To date, the secondary range of B. indica, which is native to the Indian subcontinent, encompasses huge territories including the Flora Iranica area [27,28], Arabian Peninsula [29,30], South Africa [31], East Tropical Africa [32], Mozambique [33], Sudan [34], and many countries of the Mediterranean Region.

According to the Euro+Med Plantbase [35], B. indica is known in the Mediterranean area from Cyprus, Egypt, Israel/Palestine, Jordan, and Libya. These data are generally based on the references for Libya [36], Egypt [37], Israel/Palestine ([38], as Kochia indica), Cyprus (erroneously recorded as ‘native’; see [39]), and Jordan [40].

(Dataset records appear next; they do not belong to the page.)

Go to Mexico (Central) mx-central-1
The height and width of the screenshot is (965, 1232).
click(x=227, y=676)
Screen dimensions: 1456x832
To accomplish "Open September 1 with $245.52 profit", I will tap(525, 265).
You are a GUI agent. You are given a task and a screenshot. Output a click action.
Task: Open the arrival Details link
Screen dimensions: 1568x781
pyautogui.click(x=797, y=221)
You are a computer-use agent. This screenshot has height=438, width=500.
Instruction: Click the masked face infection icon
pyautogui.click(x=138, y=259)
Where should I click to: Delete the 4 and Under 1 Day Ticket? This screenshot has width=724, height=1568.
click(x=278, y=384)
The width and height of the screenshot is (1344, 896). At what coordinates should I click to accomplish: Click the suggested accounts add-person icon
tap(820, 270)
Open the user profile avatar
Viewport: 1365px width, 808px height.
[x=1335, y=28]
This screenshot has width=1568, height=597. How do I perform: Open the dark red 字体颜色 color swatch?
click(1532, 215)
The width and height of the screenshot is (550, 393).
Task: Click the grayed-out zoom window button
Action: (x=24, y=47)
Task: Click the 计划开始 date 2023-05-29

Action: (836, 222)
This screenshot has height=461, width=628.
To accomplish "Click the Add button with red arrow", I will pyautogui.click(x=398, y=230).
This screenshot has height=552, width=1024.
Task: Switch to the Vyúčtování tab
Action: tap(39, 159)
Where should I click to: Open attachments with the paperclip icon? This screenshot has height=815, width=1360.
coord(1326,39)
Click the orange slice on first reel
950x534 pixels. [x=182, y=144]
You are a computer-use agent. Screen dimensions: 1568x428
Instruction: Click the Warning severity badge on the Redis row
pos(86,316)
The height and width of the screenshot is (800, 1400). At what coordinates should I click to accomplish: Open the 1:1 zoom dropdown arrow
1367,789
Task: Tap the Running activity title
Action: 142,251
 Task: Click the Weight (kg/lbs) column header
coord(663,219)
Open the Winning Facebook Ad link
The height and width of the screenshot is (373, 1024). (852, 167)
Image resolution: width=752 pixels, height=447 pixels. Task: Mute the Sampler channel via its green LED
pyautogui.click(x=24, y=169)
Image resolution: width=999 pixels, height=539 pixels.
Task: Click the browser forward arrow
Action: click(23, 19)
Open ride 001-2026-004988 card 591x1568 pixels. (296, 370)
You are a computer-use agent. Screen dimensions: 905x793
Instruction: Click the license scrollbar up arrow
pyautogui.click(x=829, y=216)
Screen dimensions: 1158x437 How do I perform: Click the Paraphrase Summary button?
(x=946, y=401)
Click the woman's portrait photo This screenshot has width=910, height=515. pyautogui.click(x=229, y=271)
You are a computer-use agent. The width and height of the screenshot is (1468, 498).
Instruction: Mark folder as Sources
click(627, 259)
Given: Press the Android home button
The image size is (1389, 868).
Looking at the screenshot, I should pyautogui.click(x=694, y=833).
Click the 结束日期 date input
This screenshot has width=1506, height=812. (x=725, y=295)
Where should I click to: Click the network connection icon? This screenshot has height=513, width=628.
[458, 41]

Its spread in the Mediterranean Region was said to be connected with the cultivation of B. indica in Egypt as a green summer fodder plant in 1930s ([41], as Kochia indica). The first collection in Egypt was in late 1920s from Alexandria City [17]. Nevertheless, the Egyptian ‘origin’ of the secondary distribution of B. indica is not an initial stage of its spread in adjacent countries. For instance, the species was already known from the territory of historical Palestine in the late 1910s when it was described from Yaffa City (now territory of Israel) as B. joppensis Bornm. & Dinsm. [42], and was considered alien there [43]. We conclude that the spread of B. indica into the Mediterranean Region may have occurred independently in two waves: (1) unintentionally from West Asia and (2) from cultivation in Egypt (see also remarks below about B. indica in Morocco).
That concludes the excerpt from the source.